Aquella misma noche me desperté en mitad de la madrugada por una pesadilla y un muy mal augurio que, para mi mala suerte, se cumplió.

Mi peor temor se había hecho realidad cuando me di cuenta de lo fría que estaba la tersa y pálida piel del rubio a mi lado, de lo quieto que estaba su pecho, de lo grande que eran sus ojeras y de lo oscura que era la sangre que se escurría por su nariz y manchaba el tejido de la almohada.

Yo me desperté por un mal sueño, pero Carlos no volvería a despertarse jamás.

Ya no podría volver a llenar sus oídos con suaves palabras llenas de un amor inconcebible, él ya no volvería a mirarme a los ojos, invadiendo el gris inquieto de mis iris con el tranquilizante mar de sus orbes, ya no volvería a sentir sus manos recorriendo mi piel, ni sus besos saciando mi sed de él.

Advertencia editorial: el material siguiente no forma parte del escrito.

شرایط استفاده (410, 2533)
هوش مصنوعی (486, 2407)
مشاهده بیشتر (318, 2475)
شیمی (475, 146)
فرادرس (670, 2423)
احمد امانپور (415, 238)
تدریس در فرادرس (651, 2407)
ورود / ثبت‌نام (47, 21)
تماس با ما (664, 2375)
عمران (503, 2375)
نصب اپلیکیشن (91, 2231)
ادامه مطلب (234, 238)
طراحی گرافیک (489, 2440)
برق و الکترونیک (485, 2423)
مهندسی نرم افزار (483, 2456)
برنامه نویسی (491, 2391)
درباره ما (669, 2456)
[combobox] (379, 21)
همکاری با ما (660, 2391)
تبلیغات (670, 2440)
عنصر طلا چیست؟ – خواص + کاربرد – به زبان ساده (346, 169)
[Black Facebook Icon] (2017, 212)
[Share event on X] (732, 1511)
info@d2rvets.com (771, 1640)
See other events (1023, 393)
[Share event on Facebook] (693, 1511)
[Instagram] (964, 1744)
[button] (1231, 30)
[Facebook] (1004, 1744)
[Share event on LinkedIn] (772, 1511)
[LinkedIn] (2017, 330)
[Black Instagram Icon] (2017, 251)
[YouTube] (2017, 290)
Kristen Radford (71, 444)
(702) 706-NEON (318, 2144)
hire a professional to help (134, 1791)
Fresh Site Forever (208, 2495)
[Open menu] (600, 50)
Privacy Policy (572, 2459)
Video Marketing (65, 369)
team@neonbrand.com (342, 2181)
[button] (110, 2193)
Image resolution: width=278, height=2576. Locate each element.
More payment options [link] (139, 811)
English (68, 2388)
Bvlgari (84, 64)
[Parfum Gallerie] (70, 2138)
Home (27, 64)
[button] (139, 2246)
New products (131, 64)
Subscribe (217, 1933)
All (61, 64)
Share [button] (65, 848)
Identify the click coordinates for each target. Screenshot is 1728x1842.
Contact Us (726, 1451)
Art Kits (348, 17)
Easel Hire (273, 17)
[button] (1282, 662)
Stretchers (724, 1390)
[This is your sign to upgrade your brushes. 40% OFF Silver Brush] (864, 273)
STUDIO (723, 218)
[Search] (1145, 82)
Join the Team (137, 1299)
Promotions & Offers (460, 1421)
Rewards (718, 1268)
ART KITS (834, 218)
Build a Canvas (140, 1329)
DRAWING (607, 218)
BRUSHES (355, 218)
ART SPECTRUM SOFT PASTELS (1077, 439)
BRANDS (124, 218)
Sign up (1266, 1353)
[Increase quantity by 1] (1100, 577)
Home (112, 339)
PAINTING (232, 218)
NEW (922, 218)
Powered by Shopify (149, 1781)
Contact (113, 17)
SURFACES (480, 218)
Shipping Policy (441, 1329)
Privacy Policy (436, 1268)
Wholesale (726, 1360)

Siempre de él.

Simplemente, Roger Clarson ya no tendría al amor de su vida entre sus brazos, sino en un ataúd, bajo tierra, en algún lugar del enorme cementerio.

Y lloré. Lloré por su muerte, como jamás lo había hecho en mi vida, lloré por el futuro que me esperaba y sobre todo lloré al darme cuenta de que él, de alguna forma, sabía que solo le quedaban 24 horas… y las había decidido pasar conmigo.